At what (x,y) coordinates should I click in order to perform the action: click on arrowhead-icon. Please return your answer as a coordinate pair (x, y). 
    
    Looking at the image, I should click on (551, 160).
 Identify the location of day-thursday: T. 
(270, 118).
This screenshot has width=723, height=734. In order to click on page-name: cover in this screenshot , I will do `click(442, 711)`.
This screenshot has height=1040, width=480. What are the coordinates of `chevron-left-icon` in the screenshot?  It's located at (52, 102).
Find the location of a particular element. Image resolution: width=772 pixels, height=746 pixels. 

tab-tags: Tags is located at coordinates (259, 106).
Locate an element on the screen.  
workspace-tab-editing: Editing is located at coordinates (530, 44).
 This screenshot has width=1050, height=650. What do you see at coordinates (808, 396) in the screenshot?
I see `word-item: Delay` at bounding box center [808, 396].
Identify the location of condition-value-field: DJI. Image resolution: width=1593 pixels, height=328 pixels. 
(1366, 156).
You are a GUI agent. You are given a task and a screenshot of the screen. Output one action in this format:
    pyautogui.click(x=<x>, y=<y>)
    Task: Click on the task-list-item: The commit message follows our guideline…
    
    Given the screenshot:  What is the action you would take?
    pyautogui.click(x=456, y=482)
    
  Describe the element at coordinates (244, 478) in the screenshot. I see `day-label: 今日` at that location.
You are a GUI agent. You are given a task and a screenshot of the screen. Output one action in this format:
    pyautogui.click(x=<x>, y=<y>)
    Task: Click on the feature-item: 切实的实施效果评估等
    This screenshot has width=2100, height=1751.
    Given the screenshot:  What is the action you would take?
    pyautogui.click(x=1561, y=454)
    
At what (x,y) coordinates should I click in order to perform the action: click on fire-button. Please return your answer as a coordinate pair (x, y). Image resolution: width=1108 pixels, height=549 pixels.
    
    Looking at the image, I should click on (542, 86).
○ ○ ○ ○ ○ ○ ○
## PROBLEM TO SOLVE
Print the listing lines from the one containing "This screenshot has height=1040, width=480." through the one containing "pyautogui.click(x=1561, y=454)", inclusive, reproducing them exactly.

## RESPONSE BOX
This screenshot has height=1040, width=480. What are the coordinates of `chevron-left-icon` in the screenshot?  It's located at (52, 102).
Find the location of a particular element. Image resolution: width=772 pixels, height=746 pixels. 

tab-tags: Tags is located at coordinates (259, 106).
Locate an element on the screen.  
workspace-tab-editing: Editing is located at coordinates (530, 44).
 This screenshot has width=1050, height=650. What do you see at coordinates (808, 396) in the screenshot?
I see `word-item: Delay` at bounding box center [808, 396].
Identify the location of condition-value-field: DJI. Image resolution: width=1593 pixels, height=328 pixels. 
(1366, 156).
You are a GUI agent. You are given a task and a screenshot of the screen. Output one action in this format:
    pyautogui.click(x=<x>, y=<y>)
    Task: Click on the task-list-item: The commit message follows our guideline…
    
    Given the screenshot:  What is the action you would take?
    pyautogui.click(x=456, y=482)
    
  Describe the element at coordinates (244, 478) in the screenshot. I see `day-label: 今日` at that location.
You are a GUI agent. You are given a task and a screenshot of the screen. Output one action in this format:
    pyautogui.click(x=<x>, y=<y>)
    Task: Click on the feature-item: 切实的实施效果评估等
    This screenshot has width=2100, height=1751.
    Given the screenshot:  What is the action you would take?
    pyautogui.click(x=1561, y=454)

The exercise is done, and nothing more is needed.